Arda dikkatini çekti Deniz'in, kendisinden bile daha sessiz görünüyordu. Gözleri bir noktaya takılı kalmış, dalmıştı. İzlenildiğini fark edip ona baktı.

Kapıları açılıp tüm dikkatleri kendisine çekti. "Gençler," dedi Ezgi'nin annesi kapıdan başını uzatarak. "Kalıyorsunuz yemeğe, değil mi?"

"Aslında-"

"Kalıyorsunuz kalıyorsunuz," dedi kadın.

"Eh iyi madem, kalalım," dedi Arda sanki az önceki hâlini hiç yaşamamış gibi. "Acıktım."

Barış hemen atladı. "Oğlum söylenir mi öy-"

"Söylenir söylenir," dedi Ezgi'nin annesi. Kapıyı kapatmadan önce ekledi. "Bir saate gelirsiniz mutfağa."

Otobüse bindiklerinde Deniz'in ağlamaktan şişmiş gözlerine bakıp üzgünce iç çekti, Ezgi. "Gariban kızım ya. En garip şeyler de hep senin başına geliyor amk, kıyamam."
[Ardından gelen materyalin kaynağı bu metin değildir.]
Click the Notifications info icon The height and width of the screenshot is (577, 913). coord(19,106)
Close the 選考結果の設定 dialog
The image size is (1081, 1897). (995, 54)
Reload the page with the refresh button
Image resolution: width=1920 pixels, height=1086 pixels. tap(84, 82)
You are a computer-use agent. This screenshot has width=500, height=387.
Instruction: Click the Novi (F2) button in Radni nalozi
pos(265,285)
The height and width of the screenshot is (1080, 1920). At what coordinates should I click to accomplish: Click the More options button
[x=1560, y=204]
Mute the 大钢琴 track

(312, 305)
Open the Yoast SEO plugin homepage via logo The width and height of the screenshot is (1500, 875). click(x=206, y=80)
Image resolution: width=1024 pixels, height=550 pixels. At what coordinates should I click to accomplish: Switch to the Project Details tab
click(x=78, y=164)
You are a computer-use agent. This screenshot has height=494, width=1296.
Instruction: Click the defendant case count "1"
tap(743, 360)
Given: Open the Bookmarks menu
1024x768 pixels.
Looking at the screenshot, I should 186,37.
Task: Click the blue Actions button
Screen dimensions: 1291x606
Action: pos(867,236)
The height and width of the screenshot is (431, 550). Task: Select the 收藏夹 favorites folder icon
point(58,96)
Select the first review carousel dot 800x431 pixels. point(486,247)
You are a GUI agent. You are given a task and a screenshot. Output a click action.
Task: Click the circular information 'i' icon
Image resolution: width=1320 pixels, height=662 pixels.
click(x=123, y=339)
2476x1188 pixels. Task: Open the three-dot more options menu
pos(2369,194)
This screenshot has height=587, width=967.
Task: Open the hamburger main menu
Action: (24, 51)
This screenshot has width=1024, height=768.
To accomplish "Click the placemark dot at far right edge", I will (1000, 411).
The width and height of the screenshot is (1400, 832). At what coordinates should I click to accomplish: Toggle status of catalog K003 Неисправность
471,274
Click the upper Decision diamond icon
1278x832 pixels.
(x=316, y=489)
Başını salladı Deniz. "Ben de diyordum ki, hani herkesin saçına karıştılar da benim saçıma neden karışılmıyor, şanslı sanıyordum kendimi amına koyayım."

"Şansını bahtını sikeyim kızım senin."

"Ben de vallaha," diyerek ofladı. "Ya, şey, sence bu Anonim duyar mı bunu?"

"Nereden duysun oğlum? Bizim gruptan çıkmaz ki bir şey."

"Öyle mi dersin?"

"E tabii? Niye, şüpheleniyor musun birinden?"

"Yoo..." diye yalan söyledi Deniz. "Sadece, ya öğrenirse? Yani bir şekilde. Nasıl bilmiyorum."

Yeni bir durakta durduklarında içeriye biri girdiği gibi "Deniz!" dedi birden arkalarında. İkisi de yerlerinde zıplayıp arkalarına döndüler. Seslenen, arada sırada konuştukları, eski sınıflarından, sevdikleri bir arkadaşı olan Yeşim'di. "Selam. Selam Ezgi." İkisi de selam verirken Ezgi'ye bir saniye süren bir bakış atıp tekrar Deniz'e döndü. "Nasıl oldun?"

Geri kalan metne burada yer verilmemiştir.